Theo Martin used to make his living selling cheap, fortified booze. The small Central District store he inherited from Mama and Daddy Martin, foster parents who adopted him at age 18, earned the largest portion of its profits from "Colt 45, Mad Dog 20/20, Olde English 800," and the like, he says. "I sold malt liquor all day."

In the spring of 2005, anticipating the future as the city proposed new bans on malt liquor and fortified wine in expanded Alcohol Impact Areas, Martin closed the minimart and opened Casuelita's Island Soul, an outpost of the Belltown restaurant Casuelita's Caribbean Cuisine run by his friend and business partner Richard Dwyer.

Martin, 43, applied for a liquor license so he could sell wine and beer with meals. That's when he ran into Winifred Todd, principal of Thurgood Marshall Elementary School down the street. Todd launched a shrill war against Martin's application, rallying parents and penning bombastic letters to the Washington State Liquor Control Board, which usually won't issue a new license in the face of opposition from a school within 500 feet of an alcohol-selling establishment.

Todd continued to oppose Martin's application even when he promised not to serve alcohol until after 6:00 p.m., drafted a "good-neighbor agreement" with the police, and got a letter of support from the Colman Neighborhood Association.

Now, more than a year later, Martin is getting ready to apply again, this time armed with a stack of supportive letters from the community. His restaurant has become a cumin-scented institution, popular among longtime residents and newbies, many of them white. Martin, a black entrepreneur who has started several successful businesses in the Seattle area, says the markup on a bottle of beer or a glass of wine would help secure his new venture's viability.

Members of the neighborhood association think Todd has mistaken moral righteousness for what's best for the community. The Colman neighborhood, part of Judkins Park in the southeast corner of the Central District, has a history of economic depression, often colored by issues with drugs and alcohol. Meg Olsen, the president of the neighborhood association, stresses that Casuelita's replaced a store that did all the bad things Todd seems to fear. "That store attracted a great deal of street drunks and bad behavior." She says Casuelita's now attracts customers from inside the neighborhood and out, "midrange restaurant-going citizens who are out to enjoy a good meal. They're not getting drunk on the street. If it shuts down, then we're back to square one."
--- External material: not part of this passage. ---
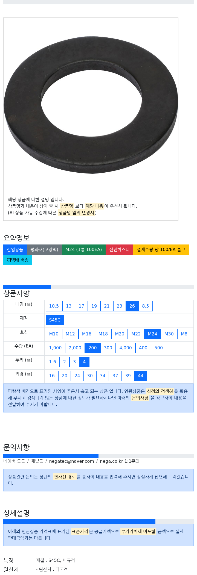Open the 신진화스너 brand tag
Image resolution: width=197 pixels, height=575 pixels.
120,250
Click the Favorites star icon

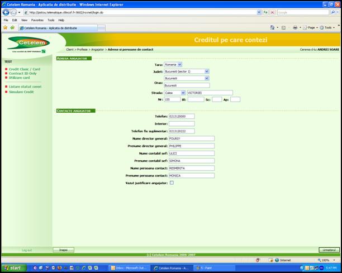[5, 27]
"[Martin] is willing to go to great lengths to accommodate [Todd's] wishes," Olsen adds, "and it didn't make any difference."

James Kelly, president of the Urban League of Metropolitan Seattle, says he'd like to get Todd and Martin talking again. "It's sad," he says, "that a business that's trying to improve the quality of life in a neighborhood is being opposed by the school."

Todd declined requests for an interview. Her letter to the liquor board, from March 21, 2005, describes Casuelita's as a "safety risk to the students of Thurgood Marshall and the community at large." If the license were approved, she asserts, many of her 300 pupils "would be passing this 'bar'/restaurant every day and could be exposed to inebriated and unsavory patrons. This is a family-orientated community that wishes to stay this way." A nearby church, Bethany Temple Church of God Pentecostal, echoed her sentiments in a March 19, 2005, letter, suggesting that "little children may pick up bottles that still contain alcohol in them and try to consume them."

Colman resident Halsey Bell, 38, who watched Todd lead a parent-teacher association meeting last year against Casuelita's, says the principal portrayed herself as a crusader. "She was standing up pontificating. She very much cast herself as 'me saving the children,'" Bell says. "The school has got such larger issues."

Since Todd took over two years ago, test scores have dropped, as have student and teacher evaluations of the school, which teaches boys and girls in separate classrooms.